Laissant un petit rire lui échappé, Heshikiri se releva lentement et se dirigea vers le shōji après avoir échangé un signe de tête avec le Saniwa, la boule de poils prenant sa place autour de la petite table.

« Bien, veuillez m'excuser. » dit-il simplement en ouvrant les portes avant de sortir.

« Vous n'entendez pas comme des conversations bruyantes ? » signala soudain le kitsune après un moment de silence.

« Et te voilà déjà à faire des remarques… » répliqua le garçon aux cheveux cerisier avec un soupir.

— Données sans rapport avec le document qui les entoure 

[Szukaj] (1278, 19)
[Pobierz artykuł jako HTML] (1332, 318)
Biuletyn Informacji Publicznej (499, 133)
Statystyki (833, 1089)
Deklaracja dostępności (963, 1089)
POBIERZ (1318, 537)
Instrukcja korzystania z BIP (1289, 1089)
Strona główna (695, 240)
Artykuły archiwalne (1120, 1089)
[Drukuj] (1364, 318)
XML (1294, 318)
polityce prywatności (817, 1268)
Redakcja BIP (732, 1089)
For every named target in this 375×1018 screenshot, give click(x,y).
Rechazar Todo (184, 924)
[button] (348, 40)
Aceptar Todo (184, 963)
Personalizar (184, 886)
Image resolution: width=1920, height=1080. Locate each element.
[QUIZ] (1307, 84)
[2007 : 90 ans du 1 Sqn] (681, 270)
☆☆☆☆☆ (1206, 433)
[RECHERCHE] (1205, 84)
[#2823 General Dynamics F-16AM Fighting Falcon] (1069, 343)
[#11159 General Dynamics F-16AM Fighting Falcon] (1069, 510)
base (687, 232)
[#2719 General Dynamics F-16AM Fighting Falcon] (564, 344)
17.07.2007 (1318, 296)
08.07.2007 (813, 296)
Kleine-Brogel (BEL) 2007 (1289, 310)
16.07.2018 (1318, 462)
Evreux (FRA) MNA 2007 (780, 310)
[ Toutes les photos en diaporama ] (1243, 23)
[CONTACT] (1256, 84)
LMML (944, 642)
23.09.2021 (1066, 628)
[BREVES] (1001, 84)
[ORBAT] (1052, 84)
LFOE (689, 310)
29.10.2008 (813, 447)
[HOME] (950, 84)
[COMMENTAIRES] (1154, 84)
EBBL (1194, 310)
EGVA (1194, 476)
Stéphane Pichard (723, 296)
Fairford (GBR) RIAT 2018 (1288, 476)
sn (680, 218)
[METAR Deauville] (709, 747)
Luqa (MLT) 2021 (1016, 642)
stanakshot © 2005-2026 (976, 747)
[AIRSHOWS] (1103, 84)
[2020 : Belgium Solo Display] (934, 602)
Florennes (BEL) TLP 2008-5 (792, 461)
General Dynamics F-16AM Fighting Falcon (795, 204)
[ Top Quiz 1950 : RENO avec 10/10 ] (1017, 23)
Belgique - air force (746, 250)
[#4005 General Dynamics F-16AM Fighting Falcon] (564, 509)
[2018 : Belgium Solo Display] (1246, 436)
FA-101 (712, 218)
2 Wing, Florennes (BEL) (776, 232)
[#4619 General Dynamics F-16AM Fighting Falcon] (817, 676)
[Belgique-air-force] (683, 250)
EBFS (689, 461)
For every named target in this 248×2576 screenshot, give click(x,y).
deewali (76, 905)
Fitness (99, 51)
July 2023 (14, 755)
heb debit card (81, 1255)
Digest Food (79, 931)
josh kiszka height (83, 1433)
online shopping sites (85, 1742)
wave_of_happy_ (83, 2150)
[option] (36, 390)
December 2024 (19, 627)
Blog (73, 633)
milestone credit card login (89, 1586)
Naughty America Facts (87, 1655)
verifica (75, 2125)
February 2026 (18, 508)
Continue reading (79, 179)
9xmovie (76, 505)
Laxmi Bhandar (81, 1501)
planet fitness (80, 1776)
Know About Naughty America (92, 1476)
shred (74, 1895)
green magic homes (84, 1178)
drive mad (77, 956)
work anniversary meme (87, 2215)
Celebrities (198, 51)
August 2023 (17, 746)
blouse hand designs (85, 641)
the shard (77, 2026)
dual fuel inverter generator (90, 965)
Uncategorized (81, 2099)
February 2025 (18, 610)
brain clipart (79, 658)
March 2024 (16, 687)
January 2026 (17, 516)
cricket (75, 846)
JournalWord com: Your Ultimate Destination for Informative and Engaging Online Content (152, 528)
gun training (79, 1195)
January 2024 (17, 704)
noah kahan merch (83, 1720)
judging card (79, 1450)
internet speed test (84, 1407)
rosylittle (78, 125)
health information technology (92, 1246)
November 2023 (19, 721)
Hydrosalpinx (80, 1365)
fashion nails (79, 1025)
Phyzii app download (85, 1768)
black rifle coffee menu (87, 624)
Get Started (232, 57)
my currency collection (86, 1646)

« Je ne comprends pas comment vous pouvez continuer à faire comme si de rien n'était. »

« L'habitude… »

Un coup à peine audible résonna depuis l'extérieur de la pièce et il releva la tête juste à temps pour voir les portes s'ouvrir brusquement, la silhouette de son nouvel Uchigatana, Kikkou Sadamune apparaissant derrière celles-ci, ce dernier souriant avec plaisir à la vue de son maître.

« Goshujin-sama, comment avance votre travail ? » demanda nonchalamment la lame aux cheveux rose, sa phrase suivante n'étant interrompue que par le regard étonné de son serviteur qui s'exclama, pris de court.

« Hé, toi ! Qu'est-ce que tu crois faire sans permission ?! »

« Excusez-moi. Si vous avez besoin de quoi que ce soit, n'hésitez pas à m'ordonner de le faire. »

« Dépêche-toi de- »

« Comme je le disais, des gens bruyants… » déclara simplement l'animal, sans même prêter attention aux deux épées qui commençaient à se quereller.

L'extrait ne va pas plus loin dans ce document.